== Segment start ==

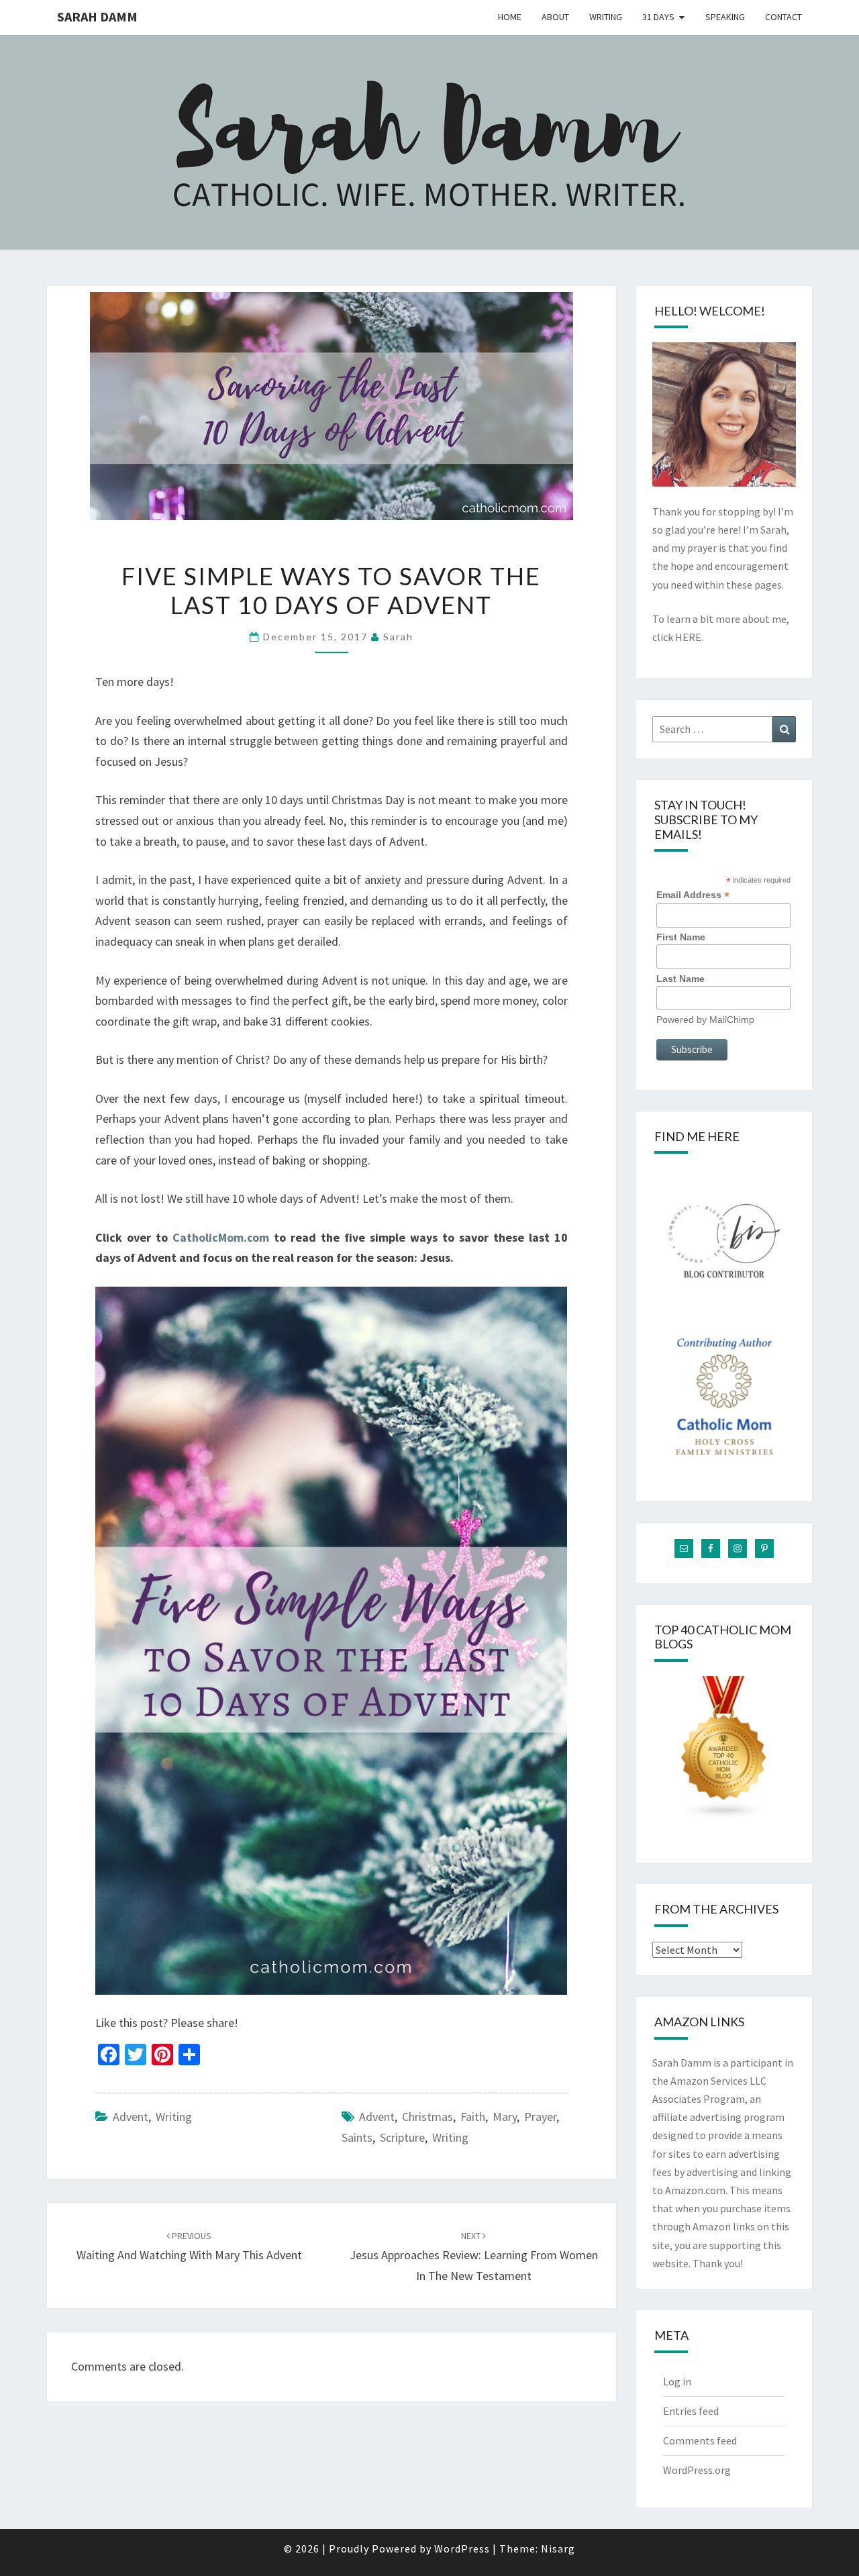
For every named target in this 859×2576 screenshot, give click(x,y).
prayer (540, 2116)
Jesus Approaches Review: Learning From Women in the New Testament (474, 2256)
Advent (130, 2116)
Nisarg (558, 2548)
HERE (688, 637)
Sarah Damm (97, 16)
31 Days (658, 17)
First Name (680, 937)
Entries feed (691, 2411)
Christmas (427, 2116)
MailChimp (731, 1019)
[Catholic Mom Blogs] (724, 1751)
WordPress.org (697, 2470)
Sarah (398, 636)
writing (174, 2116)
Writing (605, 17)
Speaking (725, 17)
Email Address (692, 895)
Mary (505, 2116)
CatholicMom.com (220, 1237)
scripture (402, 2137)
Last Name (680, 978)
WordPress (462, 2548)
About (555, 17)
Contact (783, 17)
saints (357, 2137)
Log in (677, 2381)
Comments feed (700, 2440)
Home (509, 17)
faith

== Segment end ==

**Action item**
Reproduce exactly the line containing "Writing (605, 17)" and all lines after it through the end of the listing above; leave out every earlier line.

**Result of this task**
Writing (605, 17)
Speaking (725, 17)
Email Address (692, 895)
Mary (505, 2116)
CatholicMom.com (220, 1237)
scripture (402, 2137)
Last Name (680, 978)
WordPress (462, 2548)
About (555, 17)
Contact (783, 17)
saints (357, 2137)
Log in (677, 2381)
Comments feed (700, 2440)
Home (509, 17)
faith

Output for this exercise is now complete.